◆ STORED RECORDS
## Start

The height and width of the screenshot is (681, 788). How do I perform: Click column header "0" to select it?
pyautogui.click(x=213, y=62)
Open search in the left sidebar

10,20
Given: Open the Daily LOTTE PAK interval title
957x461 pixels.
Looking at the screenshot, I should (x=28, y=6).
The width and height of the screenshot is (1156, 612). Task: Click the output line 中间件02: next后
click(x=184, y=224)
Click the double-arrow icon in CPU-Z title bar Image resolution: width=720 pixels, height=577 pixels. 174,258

## End
## Start

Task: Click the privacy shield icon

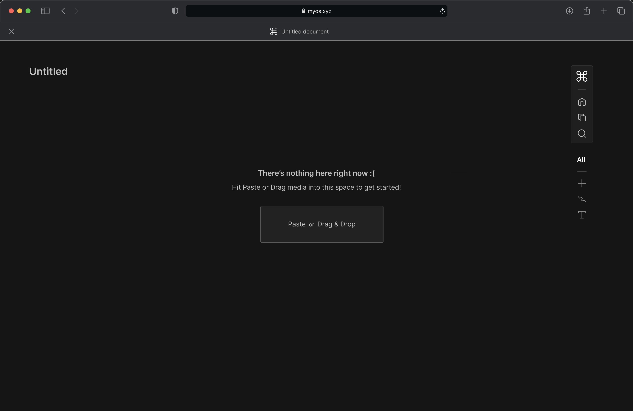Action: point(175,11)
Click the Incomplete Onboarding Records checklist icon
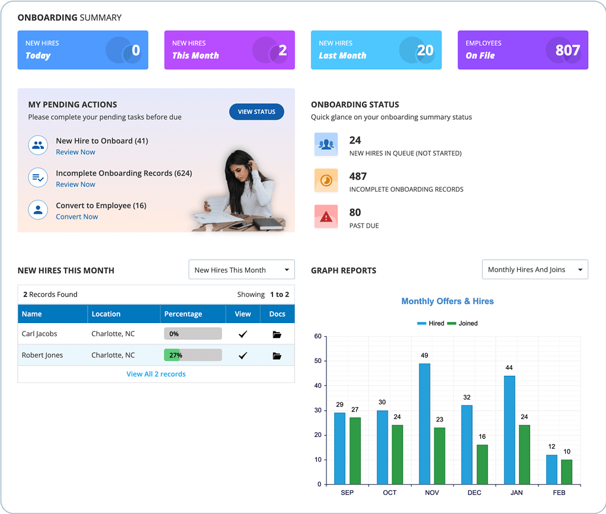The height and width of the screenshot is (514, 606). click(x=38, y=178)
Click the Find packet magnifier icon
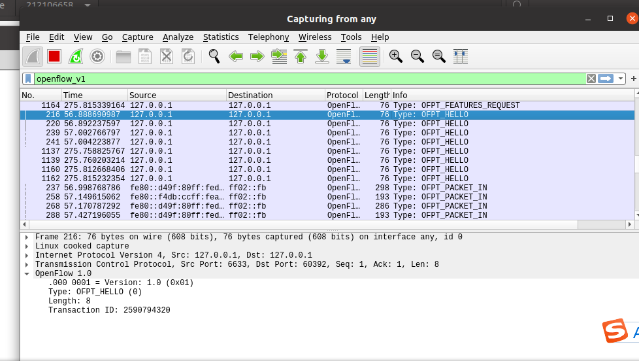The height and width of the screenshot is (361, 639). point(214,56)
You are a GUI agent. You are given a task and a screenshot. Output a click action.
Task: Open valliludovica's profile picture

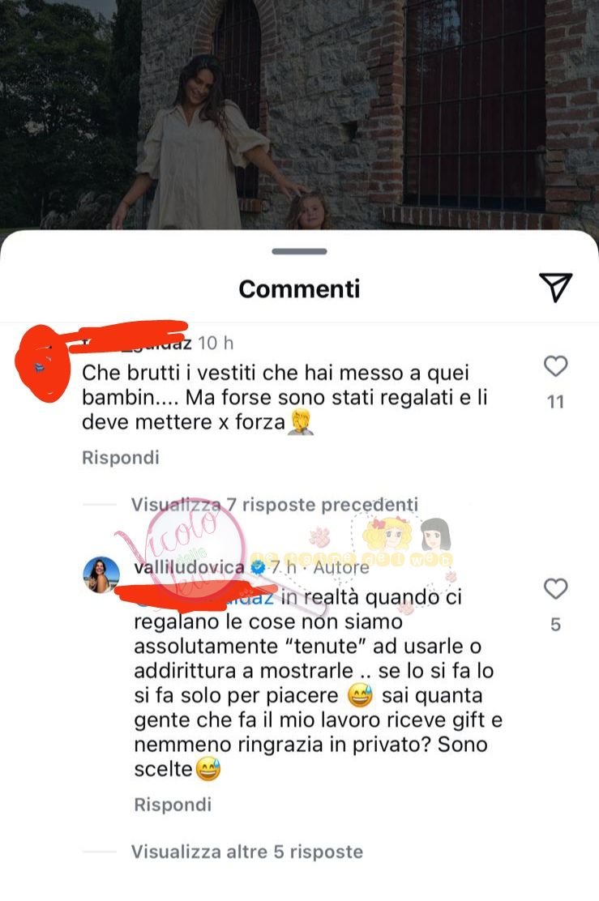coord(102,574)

## End
## Start

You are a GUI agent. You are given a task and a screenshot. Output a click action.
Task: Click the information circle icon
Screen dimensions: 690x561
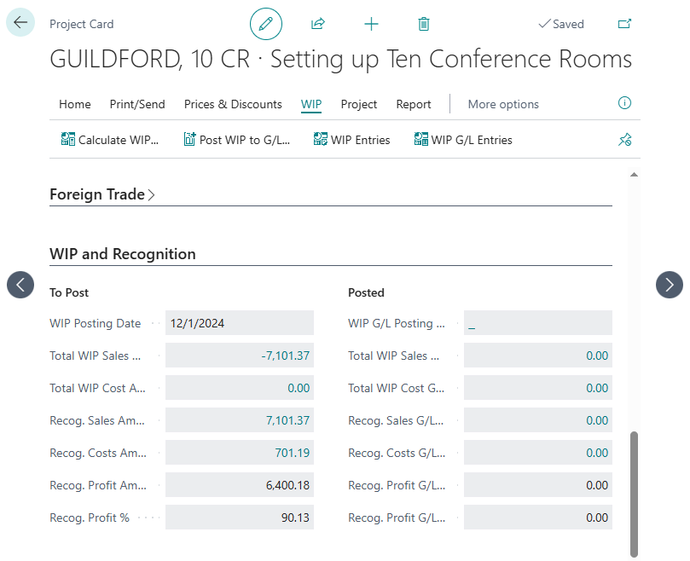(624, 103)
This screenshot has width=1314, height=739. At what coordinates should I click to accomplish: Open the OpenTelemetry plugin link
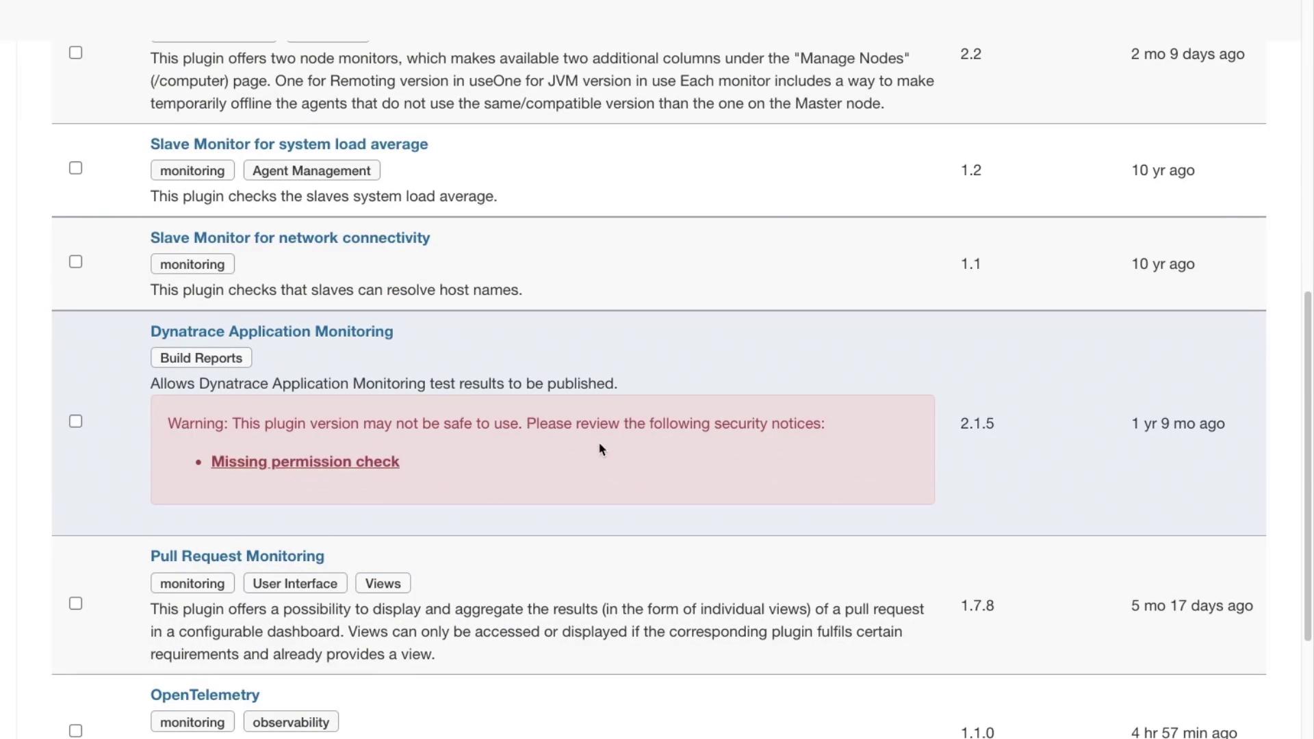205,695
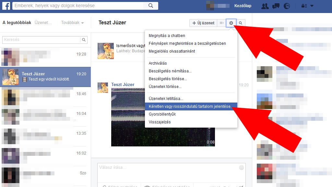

## End

◆ PROBLEM DETAILS
Can you rewrite the listing lines from the one containing "Given: Open the" through the one containing "Click the double-arrow", both included, as a JSON list of strings with one string per line and blank lines left out?

◆ TASK OUTPUT
[
  "Given: Open the Daily LOTTE PAK interval title",
  "957x461 pixels.",
  "Looking at the screenshot, I should (x=28, y=6).",
  "The width and height of the screenshot is (1156, 612). Task: Click the output line 中间件02: next后",
  "click(x=184, y=224)",
  "Click the double-arrow icon in CPU-Z title bar Image resolution: width=720 pixels, height=577 pixels. 174,258"
]